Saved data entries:
◇ ◇ ◇ ◇ ◇
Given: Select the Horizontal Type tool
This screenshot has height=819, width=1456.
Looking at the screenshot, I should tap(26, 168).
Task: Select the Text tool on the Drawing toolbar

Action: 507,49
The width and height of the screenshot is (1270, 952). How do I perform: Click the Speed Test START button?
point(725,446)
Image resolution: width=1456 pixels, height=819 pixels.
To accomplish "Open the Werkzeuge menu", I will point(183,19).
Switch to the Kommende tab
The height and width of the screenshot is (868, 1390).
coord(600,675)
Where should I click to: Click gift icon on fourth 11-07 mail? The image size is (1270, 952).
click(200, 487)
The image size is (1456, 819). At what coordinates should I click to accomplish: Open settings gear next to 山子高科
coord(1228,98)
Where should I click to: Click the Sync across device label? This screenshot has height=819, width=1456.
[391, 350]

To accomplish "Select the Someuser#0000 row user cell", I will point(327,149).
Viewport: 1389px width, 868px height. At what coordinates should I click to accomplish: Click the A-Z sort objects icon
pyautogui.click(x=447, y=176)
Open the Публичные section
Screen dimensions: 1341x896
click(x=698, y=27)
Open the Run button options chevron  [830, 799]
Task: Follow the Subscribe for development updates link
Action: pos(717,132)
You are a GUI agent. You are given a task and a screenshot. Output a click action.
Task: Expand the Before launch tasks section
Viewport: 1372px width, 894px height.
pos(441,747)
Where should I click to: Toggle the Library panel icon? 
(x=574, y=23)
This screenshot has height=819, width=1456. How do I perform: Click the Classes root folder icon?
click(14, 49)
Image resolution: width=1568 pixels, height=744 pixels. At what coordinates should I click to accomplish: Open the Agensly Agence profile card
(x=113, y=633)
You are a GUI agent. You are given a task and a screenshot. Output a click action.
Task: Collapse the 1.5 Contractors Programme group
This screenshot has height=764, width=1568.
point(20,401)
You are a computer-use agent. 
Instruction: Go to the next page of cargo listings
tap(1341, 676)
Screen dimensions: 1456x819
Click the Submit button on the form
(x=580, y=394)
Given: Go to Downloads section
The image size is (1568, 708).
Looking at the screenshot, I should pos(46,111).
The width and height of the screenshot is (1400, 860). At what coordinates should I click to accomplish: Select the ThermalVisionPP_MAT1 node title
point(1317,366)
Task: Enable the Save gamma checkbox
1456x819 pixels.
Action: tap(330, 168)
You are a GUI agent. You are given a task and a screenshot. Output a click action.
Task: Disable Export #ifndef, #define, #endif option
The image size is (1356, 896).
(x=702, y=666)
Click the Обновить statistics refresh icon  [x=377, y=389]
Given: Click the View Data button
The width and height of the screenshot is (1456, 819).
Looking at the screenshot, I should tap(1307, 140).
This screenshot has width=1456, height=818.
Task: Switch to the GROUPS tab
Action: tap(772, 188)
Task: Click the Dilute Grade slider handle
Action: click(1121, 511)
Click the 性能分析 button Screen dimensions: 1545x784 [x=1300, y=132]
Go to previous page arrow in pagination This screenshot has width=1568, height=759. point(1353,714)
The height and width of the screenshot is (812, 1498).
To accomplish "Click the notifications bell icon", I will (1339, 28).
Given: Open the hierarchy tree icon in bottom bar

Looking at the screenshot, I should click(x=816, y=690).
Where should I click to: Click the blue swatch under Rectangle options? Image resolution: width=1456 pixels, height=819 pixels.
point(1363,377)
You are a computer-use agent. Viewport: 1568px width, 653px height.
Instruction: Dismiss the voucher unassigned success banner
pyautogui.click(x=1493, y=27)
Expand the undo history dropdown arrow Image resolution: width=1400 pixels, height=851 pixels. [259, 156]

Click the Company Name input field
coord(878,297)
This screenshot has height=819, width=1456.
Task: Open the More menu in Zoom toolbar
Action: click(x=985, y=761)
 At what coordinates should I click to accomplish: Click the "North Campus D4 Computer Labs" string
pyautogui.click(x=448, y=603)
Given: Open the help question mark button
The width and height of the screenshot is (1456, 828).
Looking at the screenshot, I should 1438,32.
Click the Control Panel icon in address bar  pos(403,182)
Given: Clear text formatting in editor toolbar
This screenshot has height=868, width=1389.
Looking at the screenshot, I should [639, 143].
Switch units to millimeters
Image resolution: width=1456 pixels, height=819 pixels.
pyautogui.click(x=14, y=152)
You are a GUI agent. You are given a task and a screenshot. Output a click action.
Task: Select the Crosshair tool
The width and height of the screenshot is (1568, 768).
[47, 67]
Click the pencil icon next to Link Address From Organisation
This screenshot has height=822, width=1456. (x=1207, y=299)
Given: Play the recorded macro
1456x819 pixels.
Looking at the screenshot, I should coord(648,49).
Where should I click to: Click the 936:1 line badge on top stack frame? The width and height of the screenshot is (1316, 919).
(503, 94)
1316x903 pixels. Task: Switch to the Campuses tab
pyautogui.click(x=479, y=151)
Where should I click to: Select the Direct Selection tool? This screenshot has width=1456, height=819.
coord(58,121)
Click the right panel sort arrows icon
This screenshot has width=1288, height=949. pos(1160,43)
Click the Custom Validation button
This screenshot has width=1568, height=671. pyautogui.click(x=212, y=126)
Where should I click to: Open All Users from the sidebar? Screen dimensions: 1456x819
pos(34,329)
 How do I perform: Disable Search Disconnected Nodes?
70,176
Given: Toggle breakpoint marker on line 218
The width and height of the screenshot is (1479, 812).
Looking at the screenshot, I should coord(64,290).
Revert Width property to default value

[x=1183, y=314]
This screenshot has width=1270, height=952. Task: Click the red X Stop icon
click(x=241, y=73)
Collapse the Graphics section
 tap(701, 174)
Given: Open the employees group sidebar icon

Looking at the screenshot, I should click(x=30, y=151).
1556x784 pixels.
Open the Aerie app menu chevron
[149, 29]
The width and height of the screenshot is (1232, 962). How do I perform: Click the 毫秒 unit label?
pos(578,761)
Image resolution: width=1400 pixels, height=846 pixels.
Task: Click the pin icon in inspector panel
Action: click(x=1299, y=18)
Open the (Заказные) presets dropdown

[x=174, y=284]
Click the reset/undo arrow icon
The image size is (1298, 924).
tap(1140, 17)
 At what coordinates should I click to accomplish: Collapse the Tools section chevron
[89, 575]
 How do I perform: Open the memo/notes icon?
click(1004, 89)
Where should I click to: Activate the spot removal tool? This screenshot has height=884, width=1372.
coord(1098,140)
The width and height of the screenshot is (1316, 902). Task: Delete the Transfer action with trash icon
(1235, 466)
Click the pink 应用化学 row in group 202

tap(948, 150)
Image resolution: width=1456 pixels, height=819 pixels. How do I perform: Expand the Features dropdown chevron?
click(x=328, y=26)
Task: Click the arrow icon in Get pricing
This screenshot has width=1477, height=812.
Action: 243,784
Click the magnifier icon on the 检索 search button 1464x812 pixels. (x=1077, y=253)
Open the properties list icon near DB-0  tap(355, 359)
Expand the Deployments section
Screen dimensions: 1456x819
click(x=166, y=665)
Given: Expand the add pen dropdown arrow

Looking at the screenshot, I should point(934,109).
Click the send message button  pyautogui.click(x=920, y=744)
◇ ◇ ◇ ◇ ◇
* **What needs to be done**
Using the data above, transcribe the lines that run from the line with "Open the Run" to the line with "Task: Expand the Before launch tasks section", both ends kept, and output nothing else.

* **Worked solution**
Open the Run button options chevron  [830, 799]
Task: Follow the Subscribe for development updates link
Action: pos(717,132)
You are a GUI agent. You are given a task and a screenshot. Output a click action.
Task: Expand the Before launch tasks section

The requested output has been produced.